**Work request 1**
From the NHS pay text below, list every high street the speaker names in their constituency.
**Work request 2**
Use the NHS pay text below to answer these questions:
(a) How many hours of unpaid overtime have NHS workers worked?
(b) How many NHS staff vacancies are estimated?
(c) What percentage of the workers affected by the pay cut are women?

**Text provided**
The last year as been the toughest year in the NHS’s 72-year history. NHS workers have been pushed to the limit and stretched beyond our wildest imagination. They have worked 1 million hours of unpaid overtime and sacrificed more than should ever have been asked of them. They have done this to keep us, the public, safe. In the last year, at least 230 NHS workers have tragically paid the ultimate sacrifice and lost their lives to covid while serving others. My thoughts are with their families, their communities and the colleagues they have left behind.

After a year of intense sacrifices and unprecedented pressures, it is clear that NHS workers deserve better than the real-terms pay cut proposed. Indeed, our NHS heroes deserve a pay rise. The nation, including members of this Government, clapped on their doorsteps every Thursday to applaud the work of our NHS covid frontline workers. As has been touched on today, however, claps will not pay NHS workers’ rent or bills and cannot be exchanged for weekly food shops.

It must also be emphasised that the ramifications of this pay cut are not just confined to the household finances of our NHS workers. It will exert further pressures on our local high streets at an already precarious time for our local and regional economies. A proper pay rise for the staff of University Hospital Coventry would feed directly into the shops and businesses in my constituency. I have heard at first hand from small business owners that high streets such as Jardine Crescent, Holbrook Lane and Wolseley Avenue would warmly welcome the rise in local spending power to ameliorate the conditions of the last year.

In addition to the impact on our local high streets, I feel compelled to touch on the staff vacancies crisis that our NHS faces. It is alarming but unsurprising that the mental and physical toll of being overworked and underpaid is driving too many NHS workers out of the profession. The extent of this crisis is vast, with an estimated 100,000 staff vacancies, and it is clear that we must act quickly to retain current NHS workers and recruit many more to reduce the significant over-reliance on expensive bank and agency workers. No clearer message can be sent to current and prospective NHS workers about their value than fair remuneration.

Finally, I want to highlight the inequalities that this pay cut will exacerbate. The effect of the pay cut will be heavily skewed against women. Some 76% of workers—nearly 1 million NHS staff—affected by this Government pay cut are women. Surely this is not the message we want to send about the worth that our society places on the work of women. A pay rise will not begin to cover the personal sacrifices made by NHS workers while caring for strangers at a time of need. It is incumbent on the Government to ensure that NHS key workers are paid fairly.

**Data listing**
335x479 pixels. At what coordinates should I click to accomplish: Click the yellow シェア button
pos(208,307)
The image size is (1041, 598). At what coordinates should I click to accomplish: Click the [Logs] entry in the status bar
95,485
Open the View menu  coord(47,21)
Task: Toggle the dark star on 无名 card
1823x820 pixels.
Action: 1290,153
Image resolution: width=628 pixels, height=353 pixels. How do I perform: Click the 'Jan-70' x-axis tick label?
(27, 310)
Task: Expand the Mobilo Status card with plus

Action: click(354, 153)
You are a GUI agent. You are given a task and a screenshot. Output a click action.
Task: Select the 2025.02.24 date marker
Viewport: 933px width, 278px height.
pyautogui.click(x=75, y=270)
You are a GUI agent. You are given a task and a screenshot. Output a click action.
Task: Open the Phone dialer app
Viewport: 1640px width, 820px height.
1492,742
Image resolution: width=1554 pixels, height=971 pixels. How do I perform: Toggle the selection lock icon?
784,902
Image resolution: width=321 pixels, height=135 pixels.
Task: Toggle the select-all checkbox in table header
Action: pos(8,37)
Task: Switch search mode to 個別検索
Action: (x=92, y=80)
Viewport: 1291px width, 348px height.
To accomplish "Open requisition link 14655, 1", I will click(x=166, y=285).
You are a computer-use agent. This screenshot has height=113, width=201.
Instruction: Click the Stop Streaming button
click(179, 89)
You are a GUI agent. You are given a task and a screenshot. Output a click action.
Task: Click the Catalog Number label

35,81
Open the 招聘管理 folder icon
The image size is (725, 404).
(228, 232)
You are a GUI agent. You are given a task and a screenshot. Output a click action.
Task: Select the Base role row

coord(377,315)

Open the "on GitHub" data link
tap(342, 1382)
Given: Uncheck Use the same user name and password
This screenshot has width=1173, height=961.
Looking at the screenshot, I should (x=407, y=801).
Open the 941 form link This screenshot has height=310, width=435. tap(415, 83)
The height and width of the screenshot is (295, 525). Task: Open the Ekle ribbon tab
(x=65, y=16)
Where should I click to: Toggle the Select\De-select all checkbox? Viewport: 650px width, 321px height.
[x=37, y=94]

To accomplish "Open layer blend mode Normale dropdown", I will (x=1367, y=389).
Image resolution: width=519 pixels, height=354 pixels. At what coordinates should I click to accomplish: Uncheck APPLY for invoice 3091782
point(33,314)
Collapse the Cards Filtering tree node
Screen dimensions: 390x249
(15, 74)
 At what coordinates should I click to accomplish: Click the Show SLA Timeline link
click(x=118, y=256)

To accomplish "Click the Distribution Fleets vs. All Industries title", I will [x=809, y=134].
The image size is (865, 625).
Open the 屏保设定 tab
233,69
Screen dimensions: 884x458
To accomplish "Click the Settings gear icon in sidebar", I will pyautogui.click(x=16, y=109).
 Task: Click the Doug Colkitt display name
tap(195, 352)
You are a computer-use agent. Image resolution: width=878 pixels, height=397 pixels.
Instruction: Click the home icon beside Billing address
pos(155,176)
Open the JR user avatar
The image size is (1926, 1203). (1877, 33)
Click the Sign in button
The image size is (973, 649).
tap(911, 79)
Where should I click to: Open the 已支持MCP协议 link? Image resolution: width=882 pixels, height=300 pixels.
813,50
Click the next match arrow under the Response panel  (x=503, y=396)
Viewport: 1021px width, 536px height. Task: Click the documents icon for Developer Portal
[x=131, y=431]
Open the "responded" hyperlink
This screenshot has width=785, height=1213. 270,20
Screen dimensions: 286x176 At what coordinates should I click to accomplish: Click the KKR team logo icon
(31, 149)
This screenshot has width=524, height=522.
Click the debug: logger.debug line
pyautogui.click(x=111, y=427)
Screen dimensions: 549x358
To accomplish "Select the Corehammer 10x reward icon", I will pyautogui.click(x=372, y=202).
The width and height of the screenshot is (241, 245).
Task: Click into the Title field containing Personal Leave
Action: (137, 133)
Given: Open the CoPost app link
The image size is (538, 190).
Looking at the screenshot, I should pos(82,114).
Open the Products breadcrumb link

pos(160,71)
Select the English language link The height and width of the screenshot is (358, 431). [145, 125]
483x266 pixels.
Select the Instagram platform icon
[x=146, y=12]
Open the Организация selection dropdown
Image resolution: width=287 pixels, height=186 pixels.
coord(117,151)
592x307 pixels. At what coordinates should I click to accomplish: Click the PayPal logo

**Answer 1**
Jardine Crescent, Holbrook Lane, Wolseley Avenue

**Answer 2**
(a) 1 million hours
(b) 100,000
(c) 76%